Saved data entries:
************

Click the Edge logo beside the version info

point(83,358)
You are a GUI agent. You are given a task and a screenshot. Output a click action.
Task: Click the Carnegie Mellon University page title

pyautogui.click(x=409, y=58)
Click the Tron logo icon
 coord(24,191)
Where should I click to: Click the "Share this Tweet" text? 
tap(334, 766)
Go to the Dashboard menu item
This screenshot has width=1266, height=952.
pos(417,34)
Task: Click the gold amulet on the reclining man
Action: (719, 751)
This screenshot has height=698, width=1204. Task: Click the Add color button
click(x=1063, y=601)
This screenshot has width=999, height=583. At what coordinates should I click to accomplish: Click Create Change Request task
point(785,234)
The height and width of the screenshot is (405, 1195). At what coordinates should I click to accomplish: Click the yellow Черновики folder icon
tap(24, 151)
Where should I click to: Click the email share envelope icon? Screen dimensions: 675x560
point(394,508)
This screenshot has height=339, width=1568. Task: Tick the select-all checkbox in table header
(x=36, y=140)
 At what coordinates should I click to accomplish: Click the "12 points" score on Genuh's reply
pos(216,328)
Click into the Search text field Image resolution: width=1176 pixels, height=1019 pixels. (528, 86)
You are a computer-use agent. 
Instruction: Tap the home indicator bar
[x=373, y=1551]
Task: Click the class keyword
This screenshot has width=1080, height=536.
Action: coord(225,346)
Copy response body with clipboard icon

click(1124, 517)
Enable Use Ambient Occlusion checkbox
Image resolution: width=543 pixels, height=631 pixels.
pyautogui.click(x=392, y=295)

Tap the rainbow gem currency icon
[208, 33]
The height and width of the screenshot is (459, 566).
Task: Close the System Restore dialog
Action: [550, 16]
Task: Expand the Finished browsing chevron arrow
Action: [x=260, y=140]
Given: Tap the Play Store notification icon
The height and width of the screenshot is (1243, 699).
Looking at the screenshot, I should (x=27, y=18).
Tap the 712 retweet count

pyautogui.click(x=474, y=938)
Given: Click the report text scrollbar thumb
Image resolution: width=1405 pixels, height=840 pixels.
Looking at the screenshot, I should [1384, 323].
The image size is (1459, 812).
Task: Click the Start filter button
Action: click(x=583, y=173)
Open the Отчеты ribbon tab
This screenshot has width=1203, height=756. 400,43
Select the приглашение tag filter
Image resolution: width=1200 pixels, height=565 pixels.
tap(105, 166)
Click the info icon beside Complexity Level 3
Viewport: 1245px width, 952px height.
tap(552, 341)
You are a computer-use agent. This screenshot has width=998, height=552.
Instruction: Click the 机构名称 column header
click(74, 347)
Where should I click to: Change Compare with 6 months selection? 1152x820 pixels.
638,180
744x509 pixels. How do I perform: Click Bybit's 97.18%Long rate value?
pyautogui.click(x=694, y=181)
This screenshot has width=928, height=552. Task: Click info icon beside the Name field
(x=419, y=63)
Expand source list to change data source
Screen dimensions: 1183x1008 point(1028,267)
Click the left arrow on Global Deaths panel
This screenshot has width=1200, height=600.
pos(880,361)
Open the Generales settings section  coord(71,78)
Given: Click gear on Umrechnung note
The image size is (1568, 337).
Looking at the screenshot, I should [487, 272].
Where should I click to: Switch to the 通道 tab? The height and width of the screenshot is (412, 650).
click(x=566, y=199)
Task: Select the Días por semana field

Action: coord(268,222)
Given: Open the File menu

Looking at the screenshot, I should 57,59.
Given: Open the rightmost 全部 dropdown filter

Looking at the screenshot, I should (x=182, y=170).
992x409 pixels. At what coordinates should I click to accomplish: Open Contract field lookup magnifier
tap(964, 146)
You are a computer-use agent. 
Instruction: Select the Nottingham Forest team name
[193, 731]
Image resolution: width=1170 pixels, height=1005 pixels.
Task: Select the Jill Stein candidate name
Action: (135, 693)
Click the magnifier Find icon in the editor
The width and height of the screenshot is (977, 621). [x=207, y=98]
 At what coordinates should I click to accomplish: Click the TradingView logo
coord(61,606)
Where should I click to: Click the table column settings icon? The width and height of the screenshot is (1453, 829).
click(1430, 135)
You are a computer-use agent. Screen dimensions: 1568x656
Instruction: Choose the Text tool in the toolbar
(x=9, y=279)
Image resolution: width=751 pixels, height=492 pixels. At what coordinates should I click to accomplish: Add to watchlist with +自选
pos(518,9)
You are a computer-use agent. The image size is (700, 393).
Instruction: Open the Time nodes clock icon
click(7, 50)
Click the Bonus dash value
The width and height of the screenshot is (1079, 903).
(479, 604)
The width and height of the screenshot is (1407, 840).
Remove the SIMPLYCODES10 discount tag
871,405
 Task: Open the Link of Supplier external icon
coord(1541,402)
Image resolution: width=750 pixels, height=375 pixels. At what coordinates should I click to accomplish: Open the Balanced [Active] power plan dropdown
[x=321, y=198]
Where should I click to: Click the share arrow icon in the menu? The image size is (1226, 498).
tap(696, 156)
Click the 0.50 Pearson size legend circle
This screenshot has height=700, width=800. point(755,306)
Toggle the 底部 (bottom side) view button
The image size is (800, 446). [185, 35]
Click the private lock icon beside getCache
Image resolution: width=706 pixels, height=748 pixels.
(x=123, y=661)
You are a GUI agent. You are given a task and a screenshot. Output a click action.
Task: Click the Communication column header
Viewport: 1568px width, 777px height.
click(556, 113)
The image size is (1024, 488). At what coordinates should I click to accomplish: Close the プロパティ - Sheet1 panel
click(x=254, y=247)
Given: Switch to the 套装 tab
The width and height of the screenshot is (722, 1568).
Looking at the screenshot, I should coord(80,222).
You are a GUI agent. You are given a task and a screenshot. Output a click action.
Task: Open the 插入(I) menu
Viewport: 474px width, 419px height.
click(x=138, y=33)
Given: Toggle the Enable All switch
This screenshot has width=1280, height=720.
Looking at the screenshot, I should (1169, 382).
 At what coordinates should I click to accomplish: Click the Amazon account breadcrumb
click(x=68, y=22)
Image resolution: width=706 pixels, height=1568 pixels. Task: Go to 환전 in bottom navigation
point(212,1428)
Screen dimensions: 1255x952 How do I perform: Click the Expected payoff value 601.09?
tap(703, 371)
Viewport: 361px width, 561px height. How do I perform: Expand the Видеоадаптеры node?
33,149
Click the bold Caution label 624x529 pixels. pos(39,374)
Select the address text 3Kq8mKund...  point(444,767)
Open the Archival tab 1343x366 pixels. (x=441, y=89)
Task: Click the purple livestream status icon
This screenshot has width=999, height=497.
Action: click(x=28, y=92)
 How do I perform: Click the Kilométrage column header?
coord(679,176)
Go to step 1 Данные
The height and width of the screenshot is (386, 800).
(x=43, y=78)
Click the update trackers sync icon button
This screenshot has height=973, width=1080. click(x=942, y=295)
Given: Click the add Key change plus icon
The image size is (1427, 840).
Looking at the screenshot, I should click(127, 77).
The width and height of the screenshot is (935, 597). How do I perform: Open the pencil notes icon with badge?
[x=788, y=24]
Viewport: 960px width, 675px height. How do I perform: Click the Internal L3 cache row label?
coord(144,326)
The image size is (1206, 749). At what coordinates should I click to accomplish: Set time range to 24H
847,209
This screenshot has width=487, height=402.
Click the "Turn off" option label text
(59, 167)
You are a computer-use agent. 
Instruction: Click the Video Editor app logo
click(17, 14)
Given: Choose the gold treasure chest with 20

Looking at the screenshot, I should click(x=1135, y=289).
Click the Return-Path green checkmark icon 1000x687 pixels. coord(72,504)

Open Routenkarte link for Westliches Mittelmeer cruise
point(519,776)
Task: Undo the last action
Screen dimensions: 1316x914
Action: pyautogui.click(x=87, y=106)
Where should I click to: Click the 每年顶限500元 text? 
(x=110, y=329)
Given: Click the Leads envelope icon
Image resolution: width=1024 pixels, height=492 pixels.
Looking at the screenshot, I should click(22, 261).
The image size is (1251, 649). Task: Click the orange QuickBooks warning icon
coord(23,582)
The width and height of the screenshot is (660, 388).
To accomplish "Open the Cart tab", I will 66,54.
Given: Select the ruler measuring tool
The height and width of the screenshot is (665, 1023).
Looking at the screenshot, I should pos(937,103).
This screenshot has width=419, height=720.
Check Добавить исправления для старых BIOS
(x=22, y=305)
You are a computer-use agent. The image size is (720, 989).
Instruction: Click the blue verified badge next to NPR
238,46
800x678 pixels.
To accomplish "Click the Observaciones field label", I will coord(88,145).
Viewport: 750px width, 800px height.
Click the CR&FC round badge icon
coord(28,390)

************

**TASK INSTRUCTIONS**
If a line above holds the string "Enable", copy it out.

**ANSWER TO THE PROBLEM**
Enable Use Ambient Occlusion checkbox
Given: Toggle the Enable All switch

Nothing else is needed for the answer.